(Records excerpted from a collection)
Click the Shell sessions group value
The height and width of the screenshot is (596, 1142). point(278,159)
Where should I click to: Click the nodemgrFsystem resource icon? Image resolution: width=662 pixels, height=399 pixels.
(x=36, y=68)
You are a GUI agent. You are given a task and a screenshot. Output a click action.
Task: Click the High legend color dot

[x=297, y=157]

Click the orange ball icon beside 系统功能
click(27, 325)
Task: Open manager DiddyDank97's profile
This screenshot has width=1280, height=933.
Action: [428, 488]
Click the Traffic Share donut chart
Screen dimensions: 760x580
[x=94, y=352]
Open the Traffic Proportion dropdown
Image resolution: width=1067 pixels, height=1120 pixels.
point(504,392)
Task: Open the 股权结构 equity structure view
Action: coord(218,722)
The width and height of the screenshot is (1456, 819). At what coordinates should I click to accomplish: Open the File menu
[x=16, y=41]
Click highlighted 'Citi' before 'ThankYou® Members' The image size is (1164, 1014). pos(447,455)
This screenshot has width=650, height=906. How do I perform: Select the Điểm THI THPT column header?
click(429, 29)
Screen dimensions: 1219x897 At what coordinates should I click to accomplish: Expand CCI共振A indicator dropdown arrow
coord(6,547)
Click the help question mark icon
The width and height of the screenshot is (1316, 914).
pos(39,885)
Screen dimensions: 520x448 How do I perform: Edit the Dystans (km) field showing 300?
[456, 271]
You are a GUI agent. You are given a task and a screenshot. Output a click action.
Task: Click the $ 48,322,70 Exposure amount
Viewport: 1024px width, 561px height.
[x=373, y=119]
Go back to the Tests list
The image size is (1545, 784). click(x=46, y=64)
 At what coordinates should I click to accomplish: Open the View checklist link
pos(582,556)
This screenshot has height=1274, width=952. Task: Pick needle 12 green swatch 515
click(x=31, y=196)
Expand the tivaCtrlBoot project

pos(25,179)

_Requirement_: Nothing in the data may be left out. Copy all of it exactly.

_Your response_:
Click the Shell sessions group value
The height and width of the screenshot is (596, 1142). point(278,159)
Where should I click to: Click the nodemgrFsystem resource icon? Image resolution: width=662 pixels, height=399 pixels.
(x=36, y=68)
You are a GUI agent. You are given a task and a screenshot. Output a click action.
Task: Click the High legend color dot

[x=297, y=157]

Click the orange ball icon beside 系统功能
click(27, 325)
Task: Open manager DiddyDank97's profile
This screenshot has width=1280, height=933.
Action: [428, 488]
Click the Traffic Share donut chart
Screen dimensions: 760x580
[x=94, y=352]
Open the Traffic Proportion dropdown
Image resolution: width=1067 pixels, height=1120 pixels.
point(504,392)
Task: Open the 股权结构 equity structure view
Action: coord(218,722)
The width and height of the screenshot is (1456, 819). At what coordinates should I click to accomplish: Open the File menu
[x=16, y=41]
Click highlighted 'Citi' before 'ThankYou® Members' The image size is (1164, 1014). pos(447,455)
This screenshot has width=650, height=906. How do I perform: Select the Điểm THI THPT column header?
click(429, 29)
Screen dimensions: 1219x897 At what coordinates should I click to accomplish: Expand CCI共振A indicator dropdown arrow
coord(6,547)
Click the help question mark icon
The width and height of the screenshot is (1316, 914).
pos(39,885)
Screen dimensions: 520x448 How do I perform: Edit the Dystans (km) field showing 300?
[456, 271]
You are a GUI agent. You are given a task and a screenshot. Output a click action.
Task: Click the $ 48,322,70 Exposure amount
Viewport: 1024px width, 561px height.
[x=373, y=119]
Go back to the Tests list
The image size is (1545, 784). click(x=46, y=64)
 At what coordinates should I click to accomplish: Open the View checklist link
pos(582,556)
This screenshot has height=1274, width=952. Task: Pick needle 12 green swatch 515
click(x=31, y=196)
Expand the tivaCtrlBoot project

pos(25,179)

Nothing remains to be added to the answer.